======== Entries shown ========
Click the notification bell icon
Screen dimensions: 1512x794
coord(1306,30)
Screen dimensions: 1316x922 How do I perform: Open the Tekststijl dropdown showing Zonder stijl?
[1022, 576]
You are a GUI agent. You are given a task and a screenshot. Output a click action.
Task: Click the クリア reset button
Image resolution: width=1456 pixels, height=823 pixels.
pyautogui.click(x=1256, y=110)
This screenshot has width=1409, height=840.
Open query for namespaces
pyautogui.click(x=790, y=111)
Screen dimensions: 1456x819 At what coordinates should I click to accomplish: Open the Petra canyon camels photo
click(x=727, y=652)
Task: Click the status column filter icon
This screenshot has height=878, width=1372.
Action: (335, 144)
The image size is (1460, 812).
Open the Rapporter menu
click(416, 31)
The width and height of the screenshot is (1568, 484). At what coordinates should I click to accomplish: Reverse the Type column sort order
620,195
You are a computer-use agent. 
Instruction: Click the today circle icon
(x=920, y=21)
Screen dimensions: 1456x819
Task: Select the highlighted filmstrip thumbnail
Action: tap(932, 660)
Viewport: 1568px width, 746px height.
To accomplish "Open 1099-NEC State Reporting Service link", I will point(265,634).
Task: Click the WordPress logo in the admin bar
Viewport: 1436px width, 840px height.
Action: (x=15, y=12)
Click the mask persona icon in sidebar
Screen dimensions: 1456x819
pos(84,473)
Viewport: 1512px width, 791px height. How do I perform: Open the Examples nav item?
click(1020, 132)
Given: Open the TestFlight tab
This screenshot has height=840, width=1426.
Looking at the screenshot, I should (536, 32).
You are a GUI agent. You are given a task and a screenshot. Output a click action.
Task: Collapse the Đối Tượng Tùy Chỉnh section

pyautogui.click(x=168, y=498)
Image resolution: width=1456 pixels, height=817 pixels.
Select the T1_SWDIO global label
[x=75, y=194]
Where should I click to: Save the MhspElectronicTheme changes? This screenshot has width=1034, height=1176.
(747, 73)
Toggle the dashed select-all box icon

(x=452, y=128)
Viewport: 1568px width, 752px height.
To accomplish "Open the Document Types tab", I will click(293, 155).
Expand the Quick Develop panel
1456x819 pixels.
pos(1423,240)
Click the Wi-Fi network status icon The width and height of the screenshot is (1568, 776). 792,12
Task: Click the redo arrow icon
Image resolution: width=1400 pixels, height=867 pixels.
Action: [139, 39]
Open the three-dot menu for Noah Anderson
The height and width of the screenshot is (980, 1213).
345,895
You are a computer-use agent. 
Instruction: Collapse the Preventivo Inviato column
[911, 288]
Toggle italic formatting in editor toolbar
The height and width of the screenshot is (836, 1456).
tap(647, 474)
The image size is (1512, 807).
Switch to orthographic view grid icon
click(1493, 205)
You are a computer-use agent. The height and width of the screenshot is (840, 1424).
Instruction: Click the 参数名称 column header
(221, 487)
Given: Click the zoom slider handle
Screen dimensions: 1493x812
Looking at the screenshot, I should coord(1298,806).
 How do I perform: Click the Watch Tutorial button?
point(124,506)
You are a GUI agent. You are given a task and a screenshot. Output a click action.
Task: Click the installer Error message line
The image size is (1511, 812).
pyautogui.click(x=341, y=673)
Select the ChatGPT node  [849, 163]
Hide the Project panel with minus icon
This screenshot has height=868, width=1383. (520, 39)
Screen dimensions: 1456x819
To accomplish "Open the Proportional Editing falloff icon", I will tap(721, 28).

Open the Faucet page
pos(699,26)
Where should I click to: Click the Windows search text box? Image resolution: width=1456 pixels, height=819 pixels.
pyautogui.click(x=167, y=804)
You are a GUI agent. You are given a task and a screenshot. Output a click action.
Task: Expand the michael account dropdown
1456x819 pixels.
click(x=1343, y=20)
========
What this task involves: Each line above that contains the string "will" should be identified and copied.

Solution:
To accomplish "Open 1099-NEC State Reporting Service link", I will point(265,634).
To accomplish "Open the Document Types tab", I will click(293, 155).
To accomplish "Open the Proportional Editing falloff icon", I will tap(721, 28).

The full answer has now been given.